Review: ‘Bloodshot’ Cleverly Defies Cliche, But Can’t Heal Its Own Narrative Wounds

Bloodshot

***WARNING! The following contains certain spoilers for Bloodshot!***

Are we tired of comic book movies? No, no we're not. “Superhero fatigue” won't be setting in anytime soon, but it is always nice to see a comic book-inspired film actively defy the trappings set by the mega franchises of Marvel and DC.

While still a Marvel property, 2016's Deadpool flew of the face of everything we'd come to expect from the genre. A year later, Logan (yet another Marvel flick) proved that getting dark and mature (so dark and mature, that you'd land an R-rating) didn't mean you would alienate audiences.

Just last year, Todd Phillips told an intimate Joker origin story that barely featured Bruce Wayne or any popular Batman lore. Nevertheless, it became the highest-grossing R-rated movie of all time and nabbed a ton of respected awards, including two Oscars.

And now, we have Bloodshot, Sony's adaptation of the Valiant Comics character created by Kevin VanHook, Don Perlin, and Bob Layton.

He's been around since the early '90s, but is, for all intents and purposes, a comic book dark horse in today's Hollywood landscape.

Bloodshot (real name: Ray Garrison) is relatively unknown in 2020. He certainly doesn't have the household cred of Iron Man or even Rocket Raccoon.
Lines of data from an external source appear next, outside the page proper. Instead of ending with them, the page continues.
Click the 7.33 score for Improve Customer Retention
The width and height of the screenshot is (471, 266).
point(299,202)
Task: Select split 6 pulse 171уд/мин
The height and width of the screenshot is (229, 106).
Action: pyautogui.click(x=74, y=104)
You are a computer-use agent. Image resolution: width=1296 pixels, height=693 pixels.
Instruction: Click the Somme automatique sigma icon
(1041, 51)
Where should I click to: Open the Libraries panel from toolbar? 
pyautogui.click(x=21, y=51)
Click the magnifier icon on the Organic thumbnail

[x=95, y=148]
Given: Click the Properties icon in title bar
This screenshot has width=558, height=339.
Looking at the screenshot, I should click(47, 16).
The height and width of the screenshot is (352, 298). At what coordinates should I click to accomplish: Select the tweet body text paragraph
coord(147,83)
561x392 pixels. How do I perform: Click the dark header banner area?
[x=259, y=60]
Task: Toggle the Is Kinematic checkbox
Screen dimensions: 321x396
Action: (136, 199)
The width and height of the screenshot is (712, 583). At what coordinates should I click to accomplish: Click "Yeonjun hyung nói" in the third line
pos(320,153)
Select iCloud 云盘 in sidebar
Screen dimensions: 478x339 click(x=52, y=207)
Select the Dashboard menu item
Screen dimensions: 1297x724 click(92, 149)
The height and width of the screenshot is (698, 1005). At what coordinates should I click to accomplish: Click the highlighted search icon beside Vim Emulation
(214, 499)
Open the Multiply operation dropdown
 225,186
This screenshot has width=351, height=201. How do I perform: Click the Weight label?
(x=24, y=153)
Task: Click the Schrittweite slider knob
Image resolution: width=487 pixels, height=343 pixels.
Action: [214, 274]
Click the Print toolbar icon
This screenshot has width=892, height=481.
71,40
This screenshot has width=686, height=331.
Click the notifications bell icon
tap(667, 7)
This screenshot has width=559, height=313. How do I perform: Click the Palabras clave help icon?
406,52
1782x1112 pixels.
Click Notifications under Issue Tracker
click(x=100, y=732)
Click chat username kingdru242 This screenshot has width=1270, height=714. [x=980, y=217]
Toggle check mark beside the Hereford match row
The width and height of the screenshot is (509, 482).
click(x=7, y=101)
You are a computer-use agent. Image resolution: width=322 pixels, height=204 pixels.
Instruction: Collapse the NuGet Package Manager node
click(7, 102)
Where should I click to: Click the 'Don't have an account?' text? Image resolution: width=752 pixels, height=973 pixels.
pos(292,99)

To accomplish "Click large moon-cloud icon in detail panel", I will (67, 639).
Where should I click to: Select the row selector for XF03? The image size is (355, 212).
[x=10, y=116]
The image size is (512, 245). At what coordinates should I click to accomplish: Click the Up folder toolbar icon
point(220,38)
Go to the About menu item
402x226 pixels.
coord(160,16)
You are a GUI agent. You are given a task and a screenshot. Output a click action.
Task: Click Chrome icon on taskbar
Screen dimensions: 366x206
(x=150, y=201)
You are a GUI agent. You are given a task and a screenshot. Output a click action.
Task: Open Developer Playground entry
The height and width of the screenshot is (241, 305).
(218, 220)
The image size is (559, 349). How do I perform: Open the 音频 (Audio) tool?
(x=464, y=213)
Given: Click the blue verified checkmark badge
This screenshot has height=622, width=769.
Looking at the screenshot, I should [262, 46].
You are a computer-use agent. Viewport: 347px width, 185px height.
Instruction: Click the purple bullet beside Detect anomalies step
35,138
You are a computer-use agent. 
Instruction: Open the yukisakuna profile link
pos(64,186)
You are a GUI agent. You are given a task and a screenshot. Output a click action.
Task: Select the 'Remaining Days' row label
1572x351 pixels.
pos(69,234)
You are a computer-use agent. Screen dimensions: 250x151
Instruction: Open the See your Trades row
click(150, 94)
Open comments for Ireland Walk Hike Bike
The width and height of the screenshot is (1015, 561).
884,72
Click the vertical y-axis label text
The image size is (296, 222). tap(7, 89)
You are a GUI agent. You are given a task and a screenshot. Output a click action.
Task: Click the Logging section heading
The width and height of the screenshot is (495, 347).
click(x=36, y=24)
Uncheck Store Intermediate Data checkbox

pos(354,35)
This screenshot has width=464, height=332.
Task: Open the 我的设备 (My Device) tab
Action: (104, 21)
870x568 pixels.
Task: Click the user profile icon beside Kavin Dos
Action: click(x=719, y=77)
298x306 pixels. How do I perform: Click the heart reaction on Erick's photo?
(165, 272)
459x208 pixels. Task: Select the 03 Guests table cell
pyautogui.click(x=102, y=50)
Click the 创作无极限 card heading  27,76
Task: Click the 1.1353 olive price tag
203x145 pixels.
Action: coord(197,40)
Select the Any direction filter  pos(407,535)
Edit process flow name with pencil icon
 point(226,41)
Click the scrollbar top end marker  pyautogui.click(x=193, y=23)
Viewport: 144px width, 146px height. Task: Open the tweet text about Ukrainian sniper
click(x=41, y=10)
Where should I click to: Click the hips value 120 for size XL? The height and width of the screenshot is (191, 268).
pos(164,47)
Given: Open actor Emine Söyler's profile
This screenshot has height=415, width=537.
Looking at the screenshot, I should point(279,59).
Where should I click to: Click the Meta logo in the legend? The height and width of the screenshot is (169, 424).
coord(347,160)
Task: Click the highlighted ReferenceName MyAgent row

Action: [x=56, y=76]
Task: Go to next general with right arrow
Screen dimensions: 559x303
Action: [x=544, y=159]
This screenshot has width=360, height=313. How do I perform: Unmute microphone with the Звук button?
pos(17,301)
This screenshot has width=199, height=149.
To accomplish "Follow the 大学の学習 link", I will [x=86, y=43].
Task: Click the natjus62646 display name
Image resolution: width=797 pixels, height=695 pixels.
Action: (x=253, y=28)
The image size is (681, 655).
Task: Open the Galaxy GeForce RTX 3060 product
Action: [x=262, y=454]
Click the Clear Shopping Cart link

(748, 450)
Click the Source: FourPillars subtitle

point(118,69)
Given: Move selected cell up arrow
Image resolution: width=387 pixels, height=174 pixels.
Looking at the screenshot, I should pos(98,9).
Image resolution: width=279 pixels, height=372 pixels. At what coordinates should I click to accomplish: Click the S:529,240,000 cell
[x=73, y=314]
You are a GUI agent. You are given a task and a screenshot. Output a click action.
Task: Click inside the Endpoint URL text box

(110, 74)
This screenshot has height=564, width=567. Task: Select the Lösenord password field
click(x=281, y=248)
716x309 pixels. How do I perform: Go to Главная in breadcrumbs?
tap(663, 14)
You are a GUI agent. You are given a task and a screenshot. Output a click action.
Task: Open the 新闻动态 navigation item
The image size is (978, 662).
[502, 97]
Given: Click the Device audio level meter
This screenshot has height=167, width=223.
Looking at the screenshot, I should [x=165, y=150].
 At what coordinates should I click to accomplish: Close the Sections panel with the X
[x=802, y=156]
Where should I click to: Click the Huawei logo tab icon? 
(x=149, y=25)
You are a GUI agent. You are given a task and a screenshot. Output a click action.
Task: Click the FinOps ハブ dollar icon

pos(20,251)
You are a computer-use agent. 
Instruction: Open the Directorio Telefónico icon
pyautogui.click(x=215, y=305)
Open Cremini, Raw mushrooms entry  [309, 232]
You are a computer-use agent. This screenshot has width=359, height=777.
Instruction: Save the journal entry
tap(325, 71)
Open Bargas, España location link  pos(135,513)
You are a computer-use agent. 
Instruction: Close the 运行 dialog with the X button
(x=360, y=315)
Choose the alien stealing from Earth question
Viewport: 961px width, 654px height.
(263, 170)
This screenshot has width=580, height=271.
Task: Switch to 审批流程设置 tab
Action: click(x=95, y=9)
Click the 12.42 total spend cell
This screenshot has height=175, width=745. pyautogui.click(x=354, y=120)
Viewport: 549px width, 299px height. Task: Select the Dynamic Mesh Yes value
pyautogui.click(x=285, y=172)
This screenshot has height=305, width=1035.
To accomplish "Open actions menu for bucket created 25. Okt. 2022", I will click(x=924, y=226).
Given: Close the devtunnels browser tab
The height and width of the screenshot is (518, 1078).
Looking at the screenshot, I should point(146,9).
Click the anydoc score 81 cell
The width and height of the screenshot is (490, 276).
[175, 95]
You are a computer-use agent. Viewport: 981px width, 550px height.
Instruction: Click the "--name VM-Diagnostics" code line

But that's more of (and excuse the pun) a super-power than anything else because Garrison comes with almost no baggage or expectations. Of course, I say that as a person who's never read the comics, but I'm assuming most folks haven't, either.

Just as Bloodshot can walk into an active battle zone without a care in the world (he can self-heal with the help of teeny-tiny robots, but we'll get there), so too can he hit the big screen in a way that fearlessly tries to shake things up. I just wish his first movie stuck to its own subversive agenda.

Helmed by VFX vet Dave Wilson in his feature-length debut, Bloodshot opens during a hostage rescue mission in Mombassa. Seasoned soldier Ray Garrison (the ever-growling Vin Diesel) tricks the bad guy, saves the day, and goes to Italy to make some love to his wife, Gina (Talulah Riley).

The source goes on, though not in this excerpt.